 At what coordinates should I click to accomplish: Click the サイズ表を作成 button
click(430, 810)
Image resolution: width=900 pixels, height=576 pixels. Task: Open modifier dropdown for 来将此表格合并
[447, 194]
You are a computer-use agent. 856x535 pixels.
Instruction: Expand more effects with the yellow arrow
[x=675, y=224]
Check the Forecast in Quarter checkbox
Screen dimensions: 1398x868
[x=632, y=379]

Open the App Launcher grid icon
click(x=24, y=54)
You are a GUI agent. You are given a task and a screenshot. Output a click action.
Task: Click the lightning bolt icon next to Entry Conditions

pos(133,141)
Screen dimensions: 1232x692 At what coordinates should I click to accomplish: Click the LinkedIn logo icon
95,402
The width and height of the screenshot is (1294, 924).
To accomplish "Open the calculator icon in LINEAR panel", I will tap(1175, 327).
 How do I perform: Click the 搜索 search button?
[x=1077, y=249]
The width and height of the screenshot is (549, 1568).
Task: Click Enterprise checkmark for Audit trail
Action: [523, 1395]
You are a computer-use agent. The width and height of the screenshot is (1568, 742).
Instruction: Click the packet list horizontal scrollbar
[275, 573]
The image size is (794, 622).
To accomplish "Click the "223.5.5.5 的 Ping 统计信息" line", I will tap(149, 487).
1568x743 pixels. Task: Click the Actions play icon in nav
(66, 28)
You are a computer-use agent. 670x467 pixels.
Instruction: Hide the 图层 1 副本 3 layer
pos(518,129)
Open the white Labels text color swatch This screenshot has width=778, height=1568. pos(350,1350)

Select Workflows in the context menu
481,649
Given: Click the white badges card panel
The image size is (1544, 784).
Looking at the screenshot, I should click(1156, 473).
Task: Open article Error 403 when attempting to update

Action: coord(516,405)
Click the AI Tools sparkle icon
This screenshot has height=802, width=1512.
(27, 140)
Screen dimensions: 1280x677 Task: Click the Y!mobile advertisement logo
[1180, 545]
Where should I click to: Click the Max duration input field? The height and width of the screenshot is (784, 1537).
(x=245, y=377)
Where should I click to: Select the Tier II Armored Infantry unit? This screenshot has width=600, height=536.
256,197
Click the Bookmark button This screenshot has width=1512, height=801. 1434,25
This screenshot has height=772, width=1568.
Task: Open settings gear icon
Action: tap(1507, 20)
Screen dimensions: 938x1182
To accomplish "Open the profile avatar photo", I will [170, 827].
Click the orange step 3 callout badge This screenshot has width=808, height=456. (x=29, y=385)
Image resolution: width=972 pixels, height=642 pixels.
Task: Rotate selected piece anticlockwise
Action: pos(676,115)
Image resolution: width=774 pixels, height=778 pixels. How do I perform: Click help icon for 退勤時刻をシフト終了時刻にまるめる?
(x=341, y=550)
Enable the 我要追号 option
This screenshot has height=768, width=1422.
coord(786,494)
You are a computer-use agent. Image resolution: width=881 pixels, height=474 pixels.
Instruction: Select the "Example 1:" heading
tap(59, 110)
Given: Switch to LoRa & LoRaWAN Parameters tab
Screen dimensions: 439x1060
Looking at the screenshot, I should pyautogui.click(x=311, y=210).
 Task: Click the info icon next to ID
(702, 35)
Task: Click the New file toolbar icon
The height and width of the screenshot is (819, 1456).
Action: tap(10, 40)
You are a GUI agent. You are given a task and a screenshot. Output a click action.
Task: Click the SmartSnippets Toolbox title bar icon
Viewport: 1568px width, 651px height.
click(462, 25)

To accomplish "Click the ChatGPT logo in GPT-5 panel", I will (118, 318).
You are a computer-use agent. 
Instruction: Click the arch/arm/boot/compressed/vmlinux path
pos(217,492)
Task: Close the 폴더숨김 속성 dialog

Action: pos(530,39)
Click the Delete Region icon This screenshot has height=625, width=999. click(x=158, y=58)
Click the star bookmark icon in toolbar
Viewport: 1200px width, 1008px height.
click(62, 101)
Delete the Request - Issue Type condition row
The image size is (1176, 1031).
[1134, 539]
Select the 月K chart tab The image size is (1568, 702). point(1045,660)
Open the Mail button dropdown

What is being asked: Reproduce every one of the records above word for word, leaving nothing out and changing nothing.

In response:
 At what coordinates should I click to accomplish: Click the サイズ表を作成 button
click(430, 810)
Image resolution: width=900 pixels, height=576 pixels. Task: Open modifier dropdown for 来将此表格合并
[447, 194]
You are a computer-use agent. 856x535 pixels.
Instruction: Expand more effects with the yellow arrow
[x=675, y=224]
Check the Forecast in Quarter checkbox
Screen dimensions: 1398x868
[x=632, y=379]

Open the App Launcher grid icon
click(x=24, y=54)
You are a GUI agent. You are given a task and a screenshot. Output a click action.
Task: Click the lightning bolt icon next to Entry Conditions

pos(133,141)
Screen dimensions: 1232x692 At what coordinates should I click to accomplish: Click the LinkedIn logo icon
95,402
The width and height of the screenshot is (1294, 924).
To accomplish "Open the calculator icon in LINEAR panel", I will tap(1175, 327).
 How do I perform: Click the 搜索 search button?
[x=1077, y=249]
The width and height of the screenshot is (549, 1568).
Task: Click Enterprise checkmark for Audit trail
Action: [523, 1395]
You are a computer-use agent. The width and height of the screenshot is (1568, 742).
Instruction: Click the packet list horizontal scrollbar
[275, 573]
The image size is (794, 622).
To accomplish "Click the "223.5.5.5 的 Ping 统计信息" line", I will tap(149, 487).
1568x743 pixels. Task: Click the Actions play icon in nav
(66, 28)
You are a computer-use agent. 670x467 pixels.
Instruction: Hide the 图层 1 副本 3 layer
pos(518,129)
Open the white Labels text color swatch This screenshot has width=778, height=1568. pos(350,1350)

Select Workflows in the context menu
481,649
Given: Click the white badges card panel
The image size is (1544, 784).
Looking at the screenshot, I should click(1156, 473).
Task: Open article Error 403 when attempting to update

Action: coord(516,405)
Click the AI Tools sparkle icon
This screenshot has height=802, width=1512.
(27, 140)
Screen dimensions: 1280x677 Task: Click the Y!mobile advertisement logo
[1180, 545]
Where should I click to: Click the Max duration input field? The height and width of the screenshot is (784, 1537).
(x=245, y=377)
Where should I click to: Select the Tier II Armored Infantry unit? This screenshot has width=600, height=536.
256,197
Click the Bookmark button This screenshot has width=1512, height=801. 1434,25
This screenshot has height=772, width=1568.
Task: Open settings gear icon
Action: tap(1507, 20)
Screen dimensions: 938x1182
To accomplish "Open the profile avatar photo", I will [170, 827].
Click the orange step 3 callout badge This screenshot has width=808, height=456. (x=29, y=385)
Image resolution: width=972 pixels, height=642 pixels.
Task: Rotate selected piece anticlockwise
Action: pos(676,115)
Image resolution: width=774 pixels, height=778 pixels. How do I perform: Click help icon for 退勤時刻をシフト終了時刻にまるめる?
(x=341, y=550)
Enable the 我要追号 option
This screenshot has height=768, width=1422.
coord(786,494)
You are a computer-use agent. Image resolution: width=881 pixels, height=474 pixels.
Instruction: Select the "Example 1:" heading
tap(59, 110)
Given: Switch to LoRa & LoRaWAN Parameters tab
Screen dimensions: 439x1060
Looking at the screenshot, I should pyautogui.click(x=311, y=210).
 Task: Click the info icon next to ID
(702, 35)
Task: Click the New file toolbar icon
The height and width of the screenshot is (819, 1456).
Action: tap(10, 40)
You are a GUI agent. You are given a task and a screenshot. Output a click action.
Task: Click the SmartSnippets Toolbox title bar icon
Viewport: 1568px width, 651px height.
click(462, 25)

To accomplish "Click the ChatGPT logo in GPT-5 panel", I will (118, 318).
You are a computer-use agent. 
Instruction: Click the arch/arm/boot/compressed/vmlinux path
pos(217,492)
Task: Close the 폴더숨김 속성 dialog

Action: pos(530,39)
Click the Delete Region icon This screenshot has height=625, width=999. click(x=158, y=58)
Click the star bookmark icon in toolbar
Viewport: 1200px width, 1008px height.
click(62, 101)
Delete the Request - Issue Type condition row
The image size is (1176, 1031).
[1134, 539]
Select the 月K chart tab The image size is (1568, 702). point(1045,660)
Open the Mail button dropdown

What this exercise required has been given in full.